Some hot babes at Sho Werks :lol:


----------



## david.celica (Sep 21, 2009)

LMAO  She is mint she is haaa

Tho there will be some proper belters about come monday belive you me


----------



## Paddy_R (Jan 10, 2007)

david.celica said:


> we are just sitting back hoping for the weather to change .
> 
> See you all on Monday
> 
> David @ Sho'Werks


Me too though a repeat of last years weather may be a bit much to ask! A dry day would be nice.


----------



## david.celica (Sep 21, 2009)

yea just to be dry would be good, it hasnt rained in bangor all day today and just a very light skiff yesterday and it was ment to last both.

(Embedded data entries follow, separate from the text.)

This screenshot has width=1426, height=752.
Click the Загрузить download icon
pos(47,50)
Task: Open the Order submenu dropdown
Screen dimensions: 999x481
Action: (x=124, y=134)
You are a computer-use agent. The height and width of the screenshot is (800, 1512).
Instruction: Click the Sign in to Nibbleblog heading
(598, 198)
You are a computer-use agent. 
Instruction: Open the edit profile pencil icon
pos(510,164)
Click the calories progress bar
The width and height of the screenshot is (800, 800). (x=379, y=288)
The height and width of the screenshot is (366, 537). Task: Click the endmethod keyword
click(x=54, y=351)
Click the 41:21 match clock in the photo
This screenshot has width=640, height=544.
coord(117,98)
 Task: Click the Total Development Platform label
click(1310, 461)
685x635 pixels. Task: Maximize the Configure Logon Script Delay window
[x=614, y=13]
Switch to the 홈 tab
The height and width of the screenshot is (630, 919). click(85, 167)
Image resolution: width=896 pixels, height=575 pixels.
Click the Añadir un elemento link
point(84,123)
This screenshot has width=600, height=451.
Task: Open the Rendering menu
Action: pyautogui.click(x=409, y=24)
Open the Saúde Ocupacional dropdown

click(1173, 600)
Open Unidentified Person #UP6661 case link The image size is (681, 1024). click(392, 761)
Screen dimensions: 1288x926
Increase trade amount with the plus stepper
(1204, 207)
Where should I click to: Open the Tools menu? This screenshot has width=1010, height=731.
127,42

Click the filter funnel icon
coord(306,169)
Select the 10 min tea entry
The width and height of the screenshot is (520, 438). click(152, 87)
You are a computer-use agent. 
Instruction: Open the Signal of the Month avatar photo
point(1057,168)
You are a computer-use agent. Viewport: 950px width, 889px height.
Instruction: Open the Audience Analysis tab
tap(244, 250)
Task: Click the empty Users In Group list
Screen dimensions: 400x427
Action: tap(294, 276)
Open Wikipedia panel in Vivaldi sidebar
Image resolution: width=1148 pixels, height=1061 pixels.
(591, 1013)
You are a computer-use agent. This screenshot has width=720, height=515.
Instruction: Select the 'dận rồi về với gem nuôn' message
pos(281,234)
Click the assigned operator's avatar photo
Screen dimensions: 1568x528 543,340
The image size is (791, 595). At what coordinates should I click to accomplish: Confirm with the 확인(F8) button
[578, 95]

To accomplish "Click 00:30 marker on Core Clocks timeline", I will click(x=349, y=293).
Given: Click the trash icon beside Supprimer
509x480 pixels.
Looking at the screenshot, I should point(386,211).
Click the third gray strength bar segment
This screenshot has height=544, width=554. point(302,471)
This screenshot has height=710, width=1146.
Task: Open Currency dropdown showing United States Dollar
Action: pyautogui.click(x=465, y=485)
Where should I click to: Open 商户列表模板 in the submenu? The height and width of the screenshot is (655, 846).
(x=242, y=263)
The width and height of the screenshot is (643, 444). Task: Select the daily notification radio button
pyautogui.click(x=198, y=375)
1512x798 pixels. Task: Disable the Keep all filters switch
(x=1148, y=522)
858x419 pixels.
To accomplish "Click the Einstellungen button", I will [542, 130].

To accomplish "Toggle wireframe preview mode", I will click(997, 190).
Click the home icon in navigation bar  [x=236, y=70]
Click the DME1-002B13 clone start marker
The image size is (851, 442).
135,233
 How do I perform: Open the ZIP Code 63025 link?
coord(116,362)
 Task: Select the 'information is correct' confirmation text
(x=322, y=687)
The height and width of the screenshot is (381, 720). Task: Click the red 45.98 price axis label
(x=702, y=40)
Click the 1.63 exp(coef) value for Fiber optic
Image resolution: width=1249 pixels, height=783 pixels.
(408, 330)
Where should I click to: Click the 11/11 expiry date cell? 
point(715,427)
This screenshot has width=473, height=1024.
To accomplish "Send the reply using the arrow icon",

either way the show must go on (for those that turn up) haaa


----------



## Paddy_R (Jan 10, 2007)

I'll be there rain or shine (booked the day off work so might as well, that and it all for a good cause). Might even try to dig out my t-shirt I got last year


----------



## Jordy Kuga (Apr 6, 2012)

Dont know many people here yet but ill be going 

edit : i see meguiars have a stall there, if dodo are sponsoring it, think they will?


----------



## Paddy_R (Jan 10, 2007)

Stewerty and Jordy it was good to meet you today. Hope you both enjoyed the show, I know I did.


----------



## Jordy Kuga (Apr 6, 2012)

Paddy_R said:


> Stewerty and Jordy it was good to meet you today. Hope you both enjoyed the show, I know I did.


I really enjoyed the show myself! Nearly as much as seeing your beautiful ST 

Even got drawn into buying a megs bucket with grit guard haha

Was a great day, hopefully ill see you again soon!


----------



## david.celica (Sep 21, 2009)

Jordy Kuga said:


> Dont know many people here yet but ill be going
> 
> edit : i see meguiars have a stall there, if dodo are sponsoring it, think they will?


Sadly Pj and Dom couldnt make it this year as they are extreamly busy but just watch this space for 2013


----------



## Stewerty (Jan 11, 2010)

Paddy_R said:


> Stewerty and Jordy it was good to meet you today. Hope you both enjoyed the show, I know I did.


Cheers, was a really good day. Must get my finger out and get my Audi up to show standard.


----------